What an intriguing question!
Even after 33 years as a Countryside Ranger, recruiting annually for 28 of these, I’m like a fly in a field full of cowpats trying to pin down my thoughts.
You, the perfect applicant will have studied the recruitment pack. All of it. Carefully.
Your application form will allow the recruitment panel to tick off the essential and desirable requirements in fairly short order. Occasionally, an applicant will succeed with the very challenging task of understanding and articulating concisely the value of the experience they do have, without claiming “extensive knowledge” after six weeks of a work experience placement.
This is so important; your interview panel, by and large, have “seen it, done it, T-shirt, book and film rights”. They understand that you need to piece together a cohesive case based on the experience you do have. Be aware you are only a question or two away from your “extensive knowledge” being completely unravelled. You, the perfect applicant, understand that and present a case where you can speak comfortably about all the experience you bring.
Have you applied for “a job” or have you applied for “THE job”? There is an important difference which can tip the outcome of the interview in your favour.
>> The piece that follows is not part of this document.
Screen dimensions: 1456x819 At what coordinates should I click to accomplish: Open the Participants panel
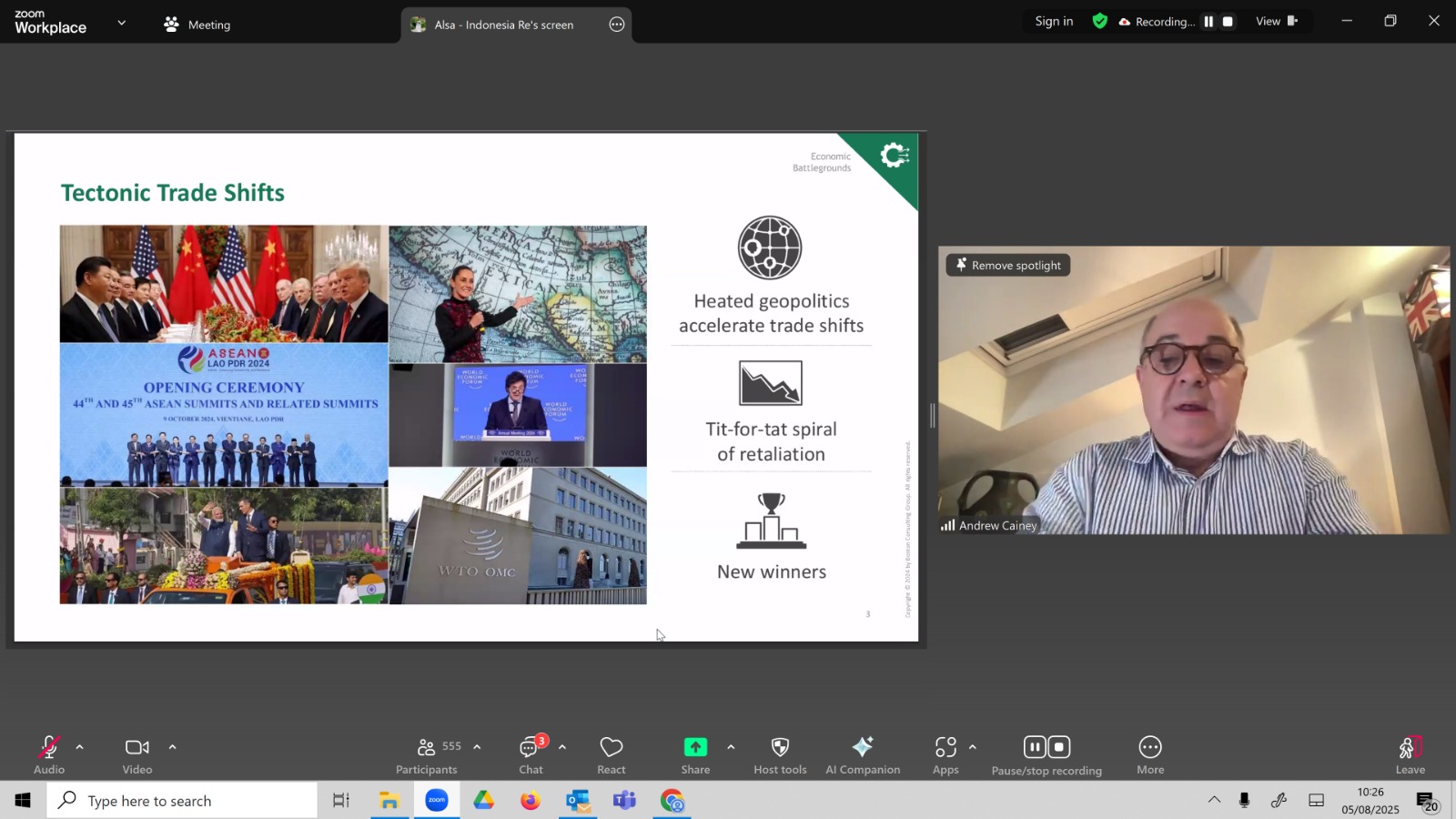[428, 754]
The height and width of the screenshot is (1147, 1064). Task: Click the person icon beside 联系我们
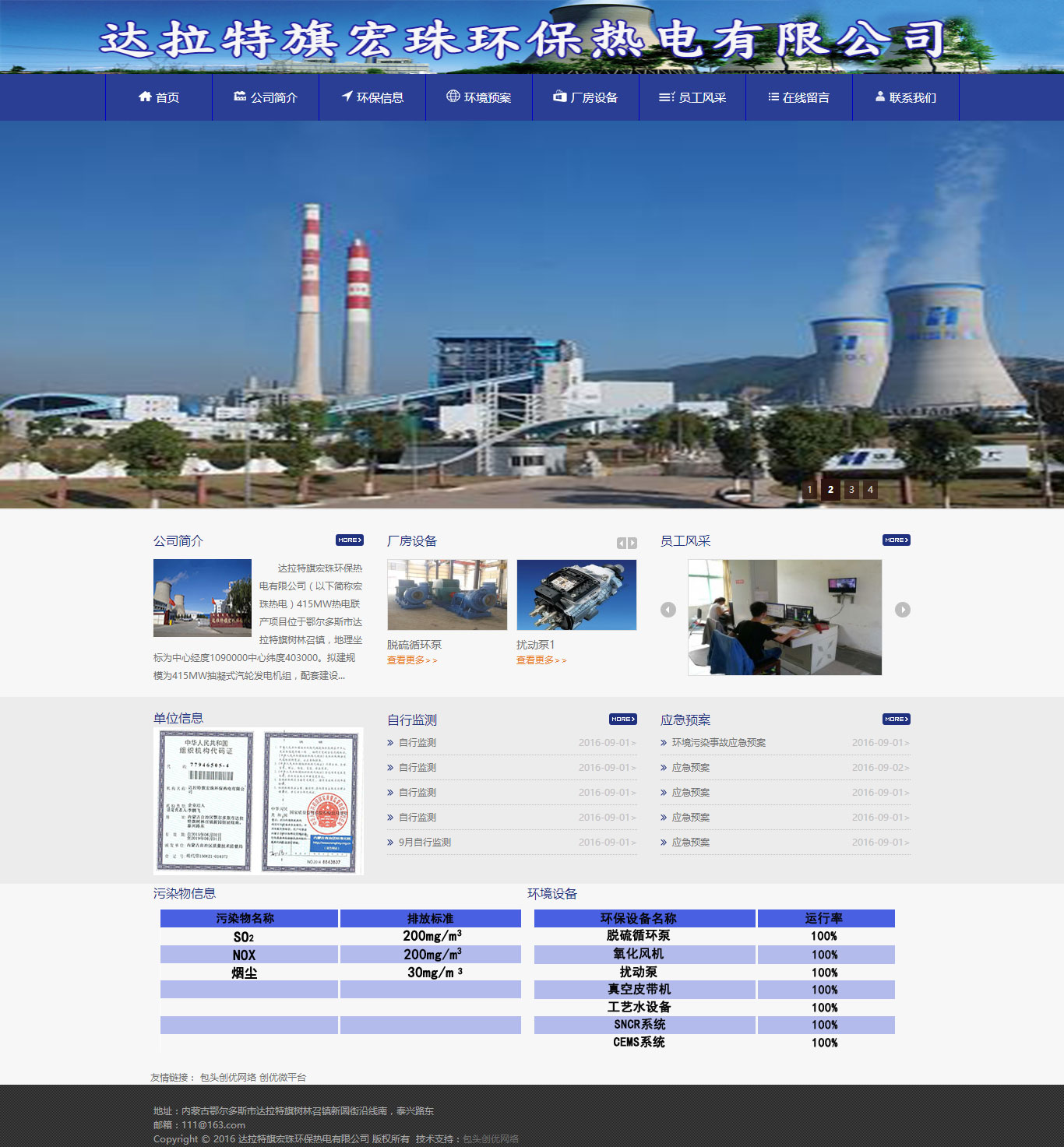(880, 97)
Always apply for “THE Job”. You, the perfect applicant, are so excited by the prospect of working at this location, and, in a sentence or two, say what you feel it will add to your c.v. At interview make the opportunity to highlight the projects or events run by your prospective employer that you find interesting. All this information is but a few clicks away, it would be negligent not to have done so. The perfect applicant does not say “I’ve never even thought about visiting (your location) until I arrived for the interview today.”
Spelling, punctuation, grammer. The tools of an able communicator. The perfect applicant uses the facilities of modern computing to avoid embarrassing errors.
Double check your application for errors, and seek advice if it is not your strong point.
(I can scarce continue knowing that a deliberate typo is lurking…but I must. )
You, the perfect applicant, also possess a talent or specialist interest not immediately related to your job function. From chainsaw carving to flower arranging, you can bring a new dimension to the role and one that has great potential to add to the service delivery of your employer.
Most of all, you, the perfect applicant, can demonstrate the soft skills that so many struggle with. Soft skills are often overlooked, even at interview, where pressures of time and a formulaic approach can depersonalise candidates to their detriment.
What are soft skills?
For me they are the ability to engage with people from all walks of life, an open and friendly personality which is valid whether these people are colleagues or customers, Lords or layabouts. Soft skills help you appreciate and meet the expectations of both your employer and your customers. This can be acquired - retail work, hospitality industry, community projects, care homes and volunteering, all provide opportunities for you to develop and hone these skills.
Your role as a Countryside Ranger may be somewhere from the mountain tops, to the seashore; from remote and isolated, to urban and populous. Wherever you work the quality of your soft skills are a universal essential in the success of your role. Neglect them at your peril.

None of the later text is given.